Female friendships offer a powerful and rewarding relationship, nuanced with high emotional intelligence, searing honesty and fragile vulnerability. They provide a foundation for some unique and special bonds that can be formed over years, or fleetingly, and stand the test of time.
Beyond this, female friendships can also be surprisingly beneficial to our health, helping maintain our physical and mental wellbeing. In what was considered a groundbreaking study by UCLA, researchers discovered that female responses to stress could be alleviated through a release of oxytocin when surrounded by their female friends. It found, “Females create, maintain, and utilise social groups, especially relations with other females, to manage stressful conditions.”
Another reason women’s friendships are so empowering is that women tend to give women strength. Whether it’s through having their back, a listening ear, great advice or encouraging each other to strive for what they want, the depth of the relationship aids many a life decision. Female friendships can also offer a confidence boost and energy lift thanks to a reliability in the relationship, knowing you can call upon your ‘gal pals’ at any given time.
That’s not to say that female friendships aren’t complex and intense, too. Women tend to be more emotionally expressive than men and lean towards support, nurture and trust in their friendships. If at any point, through a lack of communication or disagreement, these fall by the wayside, the relationship can suffer in a similar vein to a relationship.
This article explores the importance of these relationships, the complexities that can come with them, the bond formed through shared adventure, and looks at how to nurture and maintain them.
Exploring the importance of female friendships
Numerous studies have looked into the nuances of female friendships and found they help women prosper in everything from their health to their everyday lives. The holistic nature of these friendships also brings with them a natural intimacy or family-like bond.
In an extract from her book, A mind of her own: The evolutionary psychology of women, author Anna Campbell suggests, ‘The friendships women develop with one another mimic the close “communal” relations normally found between blood relatives, with a strong focus on empathy and responsiveness to others’ needs’.
Women are confidants, advisors, listeners, empaths and co-conspirators in life’s fun adventures. They provide an unwritten level of ‘girl code’ that enables those relations to naturally flourish and deepen.

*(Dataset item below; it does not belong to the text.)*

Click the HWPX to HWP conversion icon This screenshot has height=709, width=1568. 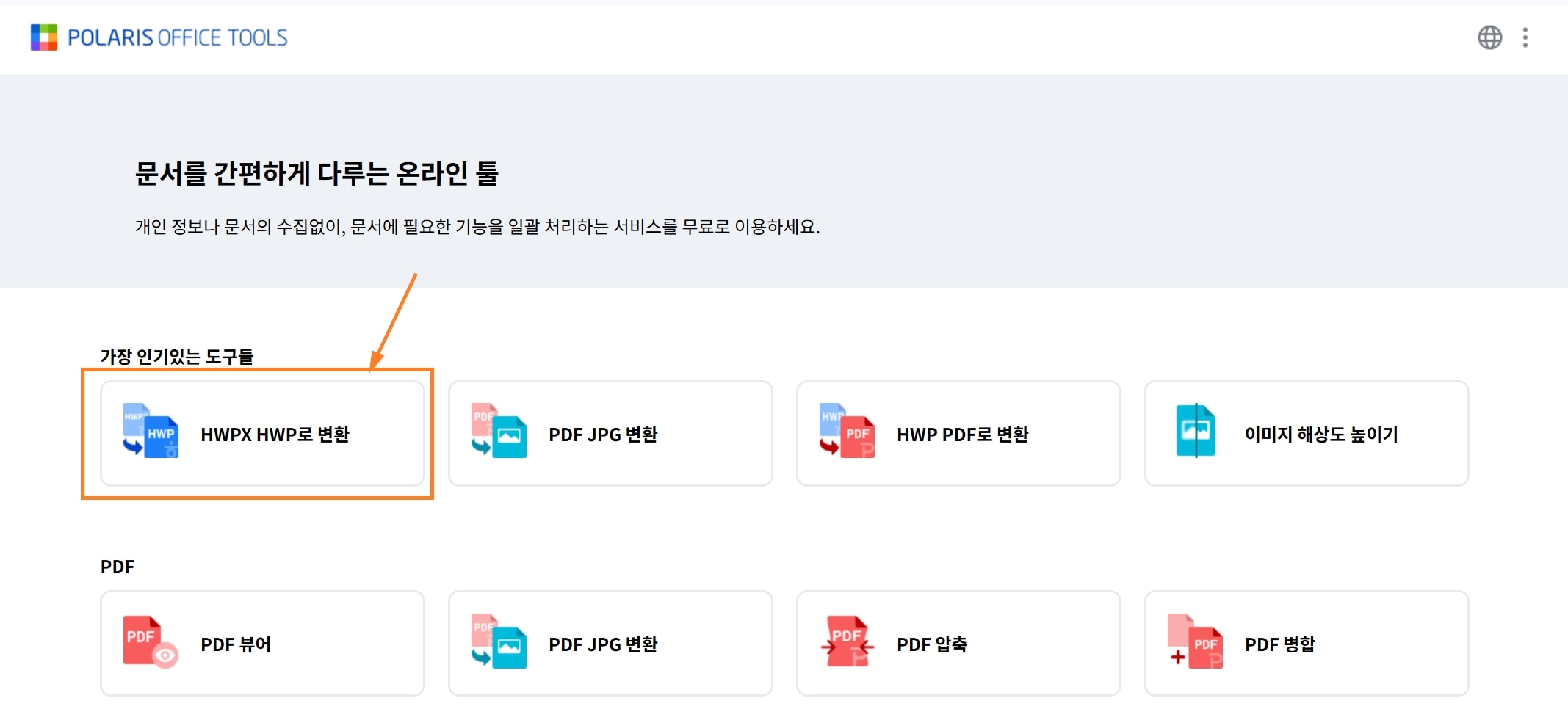click(151, 431)
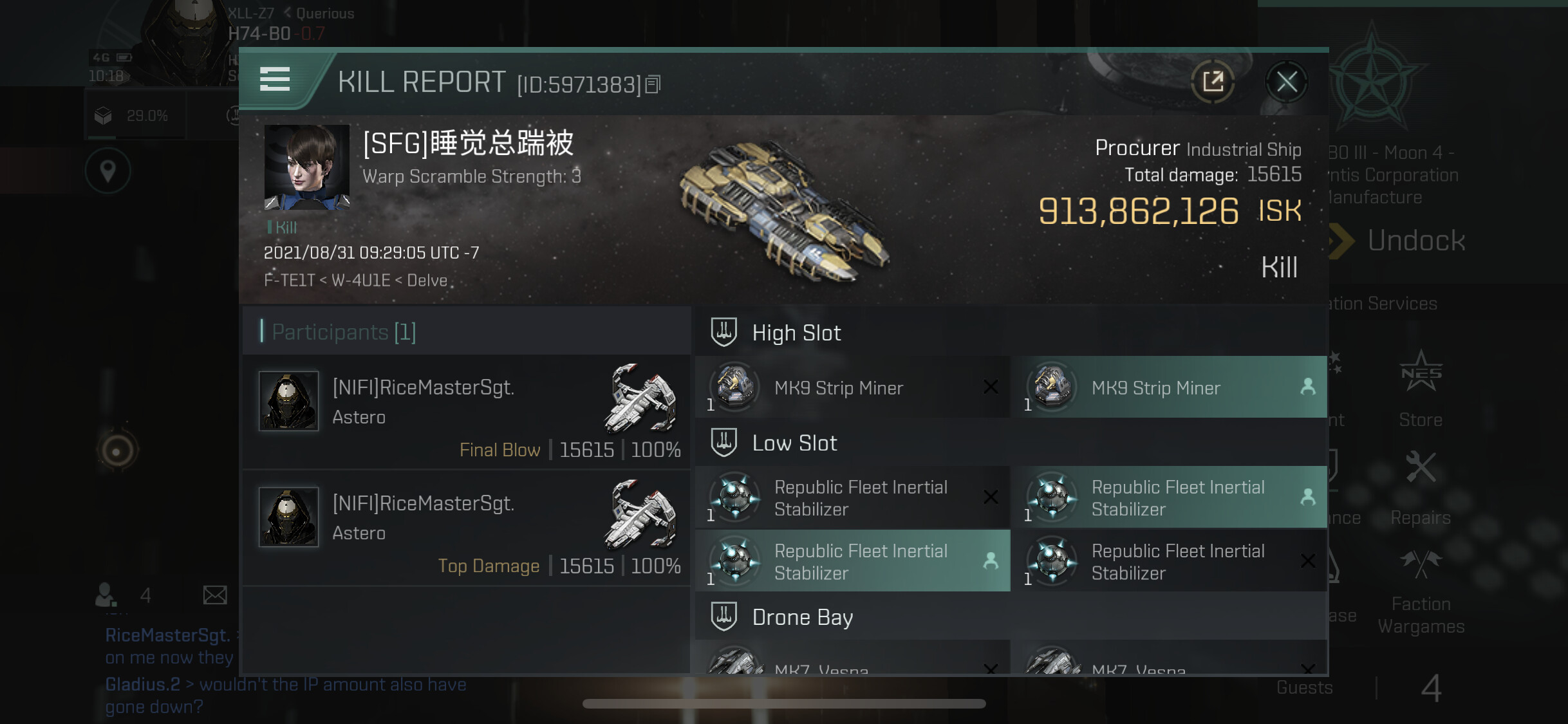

Friendships formed in group settings or through shared experiences, such as solo group travel, can be even more empowering thanks to the memories they create. And, despite being newly-formed, they can withstand long-distance and sporadic face-to-face contact.
Here are some of the reasons female friendships are so important.
Provide a good support network
Female friendships are often the bedrock of women’s lives. Having a good support system, solid sounding board and comrade to explore and adventure with is empowering and life-affirming.
Women tend to lean heavily into their friendships, forming a network of care and reliance. In fact, one survey found that, in comparison to men, women ’more highly value friends who provide emotional support and intimacy’. A good network of friends will be there during the good and the bad, offering a helping hand and shoulder to cry on and highlighting why these friendships really matter.
Share core values
In the book, Men Are From Mars, Women Are From Venus, the author describes the considered differences in male and female values. According to his research, men value ‘power, competency, efficiency and achievement’. Women, on the other hand, value ‘love, communication, beauty and relationships, noting that ‘a woman’s sense of self is defined through her feelings and the quality of her relationships’.
The values women possess are key when forming good relationships with friends. Communication is vitally important, especially if the friendships are long-distance or have limited face-to-face interactions, and can be a key component in the success or failure of friendships.
Offer emotional transparency
Female friendships offer a safe space to pour out and explore emotions. Women are largely comfortable sharing their feelings, thoughts, secrets and vulnerabilities with each other. In one survey it was found that women talk openly with their friends more than men, suggesting they tend to express feelings, share personal issues and seek support through their interactions.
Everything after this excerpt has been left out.